Он встал со своего места за письменным столом и пересел на диван рядом со мной.
— Извини, мне придется говорить вполголоса. Важные слова нельзя произносить громко. “Вопли любви” или ненависти встречаются разве что в дешевых мелодрамах или в писанине разных щелкоперов; впрочем, одно другого не слаще. Так вот, в 1887-м мне было двадцать четыре. Выглядел я точь-в-точь как на этой фотографии. К тому времени я закончил факультет античной филологии, опубликовал две брошюрки, посвященные ионическим диалектам и наделавшие небольшой переполох в моем университете, и уже год как готовился к конкурсу в Павийском университете.
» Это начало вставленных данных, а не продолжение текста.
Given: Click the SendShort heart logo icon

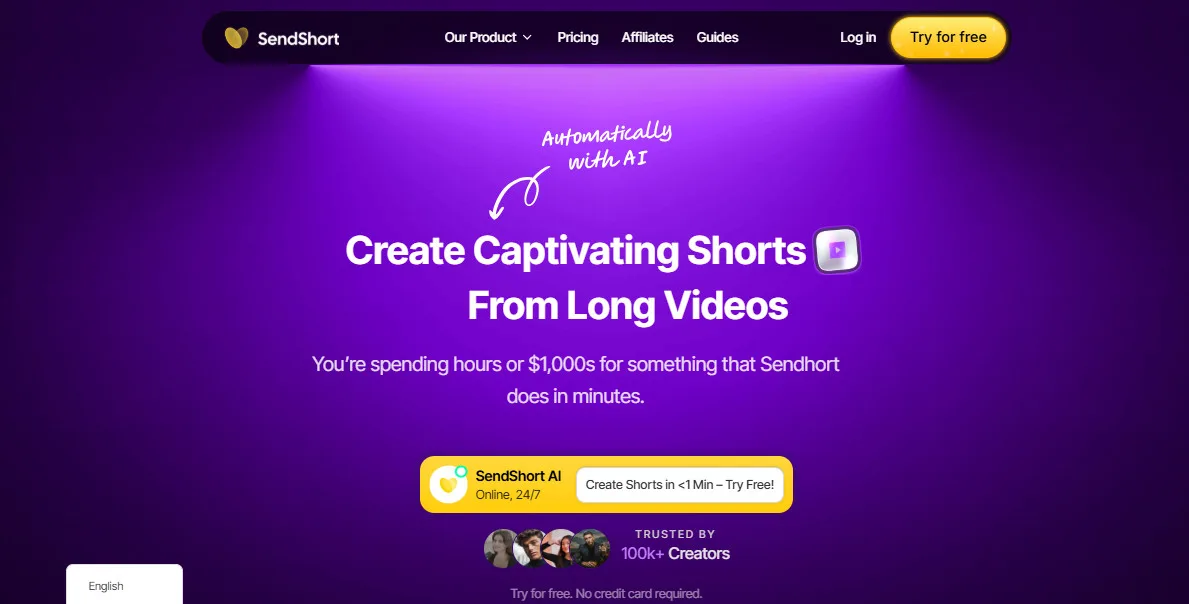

Кроме того, я ни разу не был близок с женщиной. Откровенно говоря, с женщинами я не сходился ни до, ни после того года.
Мне казалось, что мое лицо было при этом мраморно-непроницаемым. Но я заблуждался.
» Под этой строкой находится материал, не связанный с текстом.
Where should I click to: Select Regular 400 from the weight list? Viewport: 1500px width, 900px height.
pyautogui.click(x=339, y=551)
— Что ты моргаешь, как деревенщина, Корбера? Я сказал тебе истинную правду. И горжусь этим. Говорят, что мы, уроженцы Катании, способны обрюхатить даже собственную кормилицу. Наверное, так оно и есть. Только не в моем случае. Когда день-деньской проводишь, подобно мне, в окружении богинь и полубогинь, поверь, нет ни малейшего желания шастать по борделям. Впрочем, тогда меня сдерживала и религиозная щепетильность. Право слово, Корбера, тебе надо что-то делать с глазами — они постоянно тебя выдают. Да-да, ты не ослышался, именно религиозная щепетильность. И именно “тогда”. Сейчас я от нее избавился. Хотя и это ничего не изменило.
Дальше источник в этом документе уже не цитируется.